Following is the aggregator I have come up with:

{

“type”: “javascript”,

“name”: “cnt”,

“fieldNames”: [“metricName”],

“fnAggregate” : “function(current, a) { if(a===0 || a ===null ){return current;}else {return (current+1);}}”,

“fnCombine” : “function(partialA, partialB) { return partialA + partialB; }”,

“fnReset” : “function() { return 0; }”

}

However, this doesn’t seem to be giving the correct results! Can someone please point out if the logic is flawed or where am I going wrong?

Also, it would be great if someone could explain exactly how the javascript aggregator works

Thanks

Asra

To add to the above question, my query is a topN query hence I cannot use a groupBy with ‘having’ clause.

Also, the count of the metric is needed based on grouping on a dimension

Hey Asra,

What about the results you get is not correct? What result do you get and what did you expect?

Hey Gian

I am comparing the results against a hive query that I am firing and the number from the druid query is lesser than the numbers from the hive query

Does the aggregation seem right to you?

Hey,

Had another doubt… How does druid ingest null metrics i.e metrics whose values are not present in the payload? Does it ingest it as null or as a 0 or some other value?
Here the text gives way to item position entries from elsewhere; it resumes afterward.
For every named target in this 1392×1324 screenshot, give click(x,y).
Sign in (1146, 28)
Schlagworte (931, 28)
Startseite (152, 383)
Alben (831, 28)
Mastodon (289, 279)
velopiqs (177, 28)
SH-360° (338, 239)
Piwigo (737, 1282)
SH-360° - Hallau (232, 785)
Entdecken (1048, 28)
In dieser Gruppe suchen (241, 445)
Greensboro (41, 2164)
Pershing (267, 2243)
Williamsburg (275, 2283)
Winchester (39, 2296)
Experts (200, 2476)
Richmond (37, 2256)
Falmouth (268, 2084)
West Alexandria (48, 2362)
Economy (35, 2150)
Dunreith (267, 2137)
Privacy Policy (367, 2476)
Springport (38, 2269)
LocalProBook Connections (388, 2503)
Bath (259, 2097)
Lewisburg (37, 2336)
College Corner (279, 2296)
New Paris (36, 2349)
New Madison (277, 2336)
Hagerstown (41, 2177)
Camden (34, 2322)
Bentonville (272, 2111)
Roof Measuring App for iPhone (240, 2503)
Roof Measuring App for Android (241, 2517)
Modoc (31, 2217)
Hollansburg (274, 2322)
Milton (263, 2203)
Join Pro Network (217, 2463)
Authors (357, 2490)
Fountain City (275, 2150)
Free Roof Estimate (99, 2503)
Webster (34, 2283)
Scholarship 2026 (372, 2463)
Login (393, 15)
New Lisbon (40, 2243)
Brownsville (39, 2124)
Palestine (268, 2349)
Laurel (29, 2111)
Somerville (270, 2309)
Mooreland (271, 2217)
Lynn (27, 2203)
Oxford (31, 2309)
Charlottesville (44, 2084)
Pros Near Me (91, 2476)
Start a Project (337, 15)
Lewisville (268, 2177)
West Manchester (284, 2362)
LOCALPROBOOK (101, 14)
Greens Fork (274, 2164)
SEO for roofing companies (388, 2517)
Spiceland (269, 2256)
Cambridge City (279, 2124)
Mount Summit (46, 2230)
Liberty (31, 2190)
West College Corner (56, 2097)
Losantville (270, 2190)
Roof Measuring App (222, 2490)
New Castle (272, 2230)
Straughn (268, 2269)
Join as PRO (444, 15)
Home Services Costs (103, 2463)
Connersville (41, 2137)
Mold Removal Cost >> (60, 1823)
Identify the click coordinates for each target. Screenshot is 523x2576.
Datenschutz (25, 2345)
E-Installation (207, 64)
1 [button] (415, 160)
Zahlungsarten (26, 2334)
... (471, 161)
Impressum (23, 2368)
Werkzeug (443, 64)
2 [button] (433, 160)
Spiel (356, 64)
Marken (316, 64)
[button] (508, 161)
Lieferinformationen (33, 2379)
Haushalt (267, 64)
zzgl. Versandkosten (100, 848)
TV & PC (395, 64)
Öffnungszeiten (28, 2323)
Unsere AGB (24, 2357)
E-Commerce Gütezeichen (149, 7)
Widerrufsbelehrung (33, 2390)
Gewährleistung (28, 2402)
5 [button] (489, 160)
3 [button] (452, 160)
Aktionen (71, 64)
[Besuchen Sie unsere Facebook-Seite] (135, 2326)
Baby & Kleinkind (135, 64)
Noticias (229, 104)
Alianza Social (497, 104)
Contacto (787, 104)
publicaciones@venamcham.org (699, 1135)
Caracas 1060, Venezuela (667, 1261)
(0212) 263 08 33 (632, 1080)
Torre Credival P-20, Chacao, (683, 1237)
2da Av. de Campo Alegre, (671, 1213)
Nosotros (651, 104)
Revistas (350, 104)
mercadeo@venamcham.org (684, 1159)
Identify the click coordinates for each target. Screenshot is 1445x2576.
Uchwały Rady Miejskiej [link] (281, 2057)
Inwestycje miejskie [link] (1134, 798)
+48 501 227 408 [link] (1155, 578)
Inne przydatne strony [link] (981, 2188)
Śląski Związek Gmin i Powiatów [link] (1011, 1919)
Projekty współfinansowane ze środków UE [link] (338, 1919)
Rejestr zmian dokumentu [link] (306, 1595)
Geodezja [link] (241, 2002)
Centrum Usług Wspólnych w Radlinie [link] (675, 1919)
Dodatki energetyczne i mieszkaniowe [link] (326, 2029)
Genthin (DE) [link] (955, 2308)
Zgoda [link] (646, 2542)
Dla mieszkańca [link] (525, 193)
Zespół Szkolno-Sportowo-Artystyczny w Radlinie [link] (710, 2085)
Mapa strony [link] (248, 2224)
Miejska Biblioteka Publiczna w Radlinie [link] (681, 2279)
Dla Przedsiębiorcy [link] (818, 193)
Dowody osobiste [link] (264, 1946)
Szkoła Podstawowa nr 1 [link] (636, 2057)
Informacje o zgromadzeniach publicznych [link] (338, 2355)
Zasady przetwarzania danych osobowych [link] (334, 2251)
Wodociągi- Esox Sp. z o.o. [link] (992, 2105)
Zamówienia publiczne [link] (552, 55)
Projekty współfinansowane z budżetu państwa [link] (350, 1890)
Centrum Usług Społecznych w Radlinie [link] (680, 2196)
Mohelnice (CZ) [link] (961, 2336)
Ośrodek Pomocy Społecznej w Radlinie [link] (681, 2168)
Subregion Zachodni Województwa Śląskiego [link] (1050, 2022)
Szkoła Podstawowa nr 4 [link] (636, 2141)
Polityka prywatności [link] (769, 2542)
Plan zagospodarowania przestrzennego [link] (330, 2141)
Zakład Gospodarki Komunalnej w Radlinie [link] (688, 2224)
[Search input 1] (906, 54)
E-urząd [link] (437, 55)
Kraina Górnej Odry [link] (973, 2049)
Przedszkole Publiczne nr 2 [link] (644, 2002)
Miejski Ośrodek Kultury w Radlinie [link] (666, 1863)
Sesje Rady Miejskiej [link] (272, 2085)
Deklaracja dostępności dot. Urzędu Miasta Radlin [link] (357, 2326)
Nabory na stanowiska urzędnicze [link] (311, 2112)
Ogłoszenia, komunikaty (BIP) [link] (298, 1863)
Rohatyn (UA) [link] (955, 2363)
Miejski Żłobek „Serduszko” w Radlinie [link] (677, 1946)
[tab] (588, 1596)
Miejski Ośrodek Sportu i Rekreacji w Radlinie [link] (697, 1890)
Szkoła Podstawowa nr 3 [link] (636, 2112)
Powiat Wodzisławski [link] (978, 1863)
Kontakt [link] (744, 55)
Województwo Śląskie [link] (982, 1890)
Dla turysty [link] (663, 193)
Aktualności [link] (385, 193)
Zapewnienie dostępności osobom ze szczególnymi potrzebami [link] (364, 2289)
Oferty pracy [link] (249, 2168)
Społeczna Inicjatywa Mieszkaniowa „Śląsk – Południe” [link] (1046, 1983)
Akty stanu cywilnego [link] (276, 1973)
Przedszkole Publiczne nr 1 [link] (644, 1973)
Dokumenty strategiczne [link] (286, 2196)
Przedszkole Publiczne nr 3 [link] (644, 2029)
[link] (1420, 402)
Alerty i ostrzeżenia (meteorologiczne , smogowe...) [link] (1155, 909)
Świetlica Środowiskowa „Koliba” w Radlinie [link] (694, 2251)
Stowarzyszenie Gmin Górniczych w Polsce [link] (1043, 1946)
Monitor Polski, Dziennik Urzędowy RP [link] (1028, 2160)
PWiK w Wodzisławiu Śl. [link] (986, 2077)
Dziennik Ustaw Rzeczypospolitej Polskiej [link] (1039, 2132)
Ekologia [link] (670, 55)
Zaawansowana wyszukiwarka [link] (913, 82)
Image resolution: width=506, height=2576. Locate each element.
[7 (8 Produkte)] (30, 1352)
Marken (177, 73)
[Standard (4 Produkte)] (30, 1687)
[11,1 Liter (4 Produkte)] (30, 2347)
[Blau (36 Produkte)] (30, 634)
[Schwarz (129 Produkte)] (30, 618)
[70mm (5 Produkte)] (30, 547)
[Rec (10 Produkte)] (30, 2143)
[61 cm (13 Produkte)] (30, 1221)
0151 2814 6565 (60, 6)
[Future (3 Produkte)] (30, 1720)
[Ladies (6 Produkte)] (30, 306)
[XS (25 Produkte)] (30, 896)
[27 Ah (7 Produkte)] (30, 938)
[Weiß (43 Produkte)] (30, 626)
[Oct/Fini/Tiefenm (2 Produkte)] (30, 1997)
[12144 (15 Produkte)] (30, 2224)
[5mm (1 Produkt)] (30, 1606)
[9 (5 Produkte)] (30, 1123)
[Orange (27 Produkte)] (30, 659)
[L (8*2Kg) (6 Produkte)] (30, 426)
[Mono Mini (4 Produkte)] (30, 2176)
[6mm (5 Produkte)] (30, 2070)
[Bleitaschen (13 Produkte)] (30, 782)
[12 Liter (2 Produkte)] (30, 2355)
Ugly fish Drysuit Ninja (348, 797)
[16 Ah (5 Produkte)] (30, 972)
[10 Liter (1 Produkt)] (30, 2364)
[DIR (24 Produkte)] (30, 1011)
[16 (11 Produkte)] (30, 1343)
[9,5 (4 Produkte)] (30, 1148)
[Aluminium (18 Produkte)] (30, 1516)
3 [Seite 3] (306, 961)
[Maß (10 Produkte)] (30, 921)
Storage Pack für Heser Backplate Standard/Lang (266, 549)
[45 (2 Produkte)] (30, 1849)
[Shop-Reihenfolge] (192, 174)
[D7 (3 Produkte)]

I wonder if the lesser number in druid is due to multiple rows being rolled up as a single one. Can you try to do a sum over a count column in your JS agg instead of adding 1 for each druid row?

For Float and Long metrics null is equivalent to 0.

Hey Nishant,

So when I do a sum via the JS aggregator, I get the correct value of the sum. The aggregator looks like this:

{

“type”: “javascript”,

“name”: “cnt”,

“fieldNames”: [“metricName”],

“fnAggregate” : “function(current, a) { if(a===0 || a ===null ){return current;}else {return (current+a);}}”,

“fnCombine” : “function(partialA, partialB) { return partialA + partialB; }”,

“fnReset” : “function() { return 0; }”

}

Also, another thing I noticed was that when I change the fnReset to return 1 instead of 0, the count increase by 4. Any idea why is that so?

My metric is of type doubleSum, so that means that the null values will be ingested as 0 then?

The segment that I am querying is stored into 4 shards. Maybe thats the reason, the count is increasing by 4 when I increase the fnReset return value.

Yes, All null values will be ingested as 0.
your reasoning for the increase in count by 4 looks correct. Reset fn should return 0 instead of 1.